**What this task involves**
Please retype the listing below exactly, from its opening line through the line where "The width and height of the screenshot is (1100, 620)." appears.

**Raw data**
====================

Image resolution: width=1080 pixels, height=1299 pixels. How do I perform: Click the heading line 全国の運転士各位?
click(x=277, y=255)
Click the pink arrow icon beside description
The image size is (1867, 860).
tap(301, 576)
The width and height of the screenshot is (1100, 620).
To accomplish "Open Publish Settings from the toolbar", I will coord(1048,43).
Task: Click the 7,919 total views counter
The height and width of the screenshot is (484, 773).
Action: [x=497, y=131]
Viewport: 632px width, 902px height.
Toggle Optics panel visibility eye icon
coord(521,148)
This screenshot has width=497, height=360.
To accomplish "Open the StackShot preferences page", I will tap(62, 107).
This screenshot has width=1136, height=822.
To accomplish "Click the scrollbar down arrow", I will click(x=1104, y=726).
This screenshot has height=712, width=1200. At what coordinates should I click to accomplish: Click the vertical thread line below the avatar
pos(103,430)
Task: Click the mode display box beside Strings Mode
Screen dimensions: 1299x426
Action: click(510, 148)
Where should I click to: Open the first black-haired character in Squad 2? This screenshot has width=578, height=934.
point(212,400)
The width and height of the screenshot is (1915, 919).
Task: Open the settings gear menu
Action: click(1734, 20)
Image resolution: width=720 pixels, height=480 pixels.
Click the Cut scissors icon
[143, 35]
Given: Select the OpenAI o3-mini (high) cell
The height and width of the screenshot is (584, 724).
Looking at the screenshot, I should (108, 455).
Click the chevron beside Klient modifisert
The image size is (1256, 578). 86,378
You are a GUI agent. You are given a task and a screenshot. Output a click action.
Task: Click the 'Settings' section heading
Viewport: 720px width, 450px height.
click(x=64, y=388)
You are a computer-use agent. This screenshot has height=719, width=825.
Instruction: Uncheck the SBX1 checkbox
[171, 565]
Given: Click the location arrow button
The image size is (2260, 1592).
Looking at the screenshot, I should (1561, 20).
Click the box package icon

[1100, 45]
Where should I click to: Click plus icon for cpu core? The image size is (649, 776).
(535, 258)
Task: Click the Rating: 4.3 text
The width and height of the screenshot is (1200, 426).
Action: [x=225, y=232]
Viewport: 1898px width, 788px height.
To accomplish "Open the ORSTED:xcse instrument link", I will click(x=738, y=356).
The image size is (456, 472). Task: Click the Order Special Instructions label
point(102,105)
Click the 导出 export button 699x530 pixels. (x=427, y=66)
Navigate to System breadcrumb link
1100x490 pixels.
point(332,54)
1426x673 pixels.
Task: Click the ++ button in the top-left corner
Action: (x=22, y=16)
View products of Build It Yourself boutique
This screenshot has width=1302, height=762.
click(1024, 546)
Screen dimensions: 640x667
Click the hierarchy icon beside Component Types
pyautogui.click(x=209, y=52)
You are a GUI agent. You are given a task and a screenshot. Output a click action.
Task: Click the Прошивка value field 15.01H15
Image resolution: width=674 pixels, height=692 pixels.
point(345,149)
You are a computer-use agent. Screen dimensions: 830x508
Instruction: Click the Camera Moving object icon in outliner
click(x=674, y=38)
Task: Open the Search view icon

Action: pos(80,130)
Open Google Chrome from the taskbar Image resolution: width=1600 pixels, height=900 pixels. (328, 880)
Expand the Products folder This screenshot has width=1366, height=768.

====================

**Solution for this exercise**
Image resolution: width=1080 pixels, height=1299 pixels. How do I perform: Click the heading line 全国の運転士各位?
click(x=277, y=255)
Click the pink arrow icon beside description
The image size is (1867, 860).
tap(301, 576)
The width and height of the screenshot is (1100, 620).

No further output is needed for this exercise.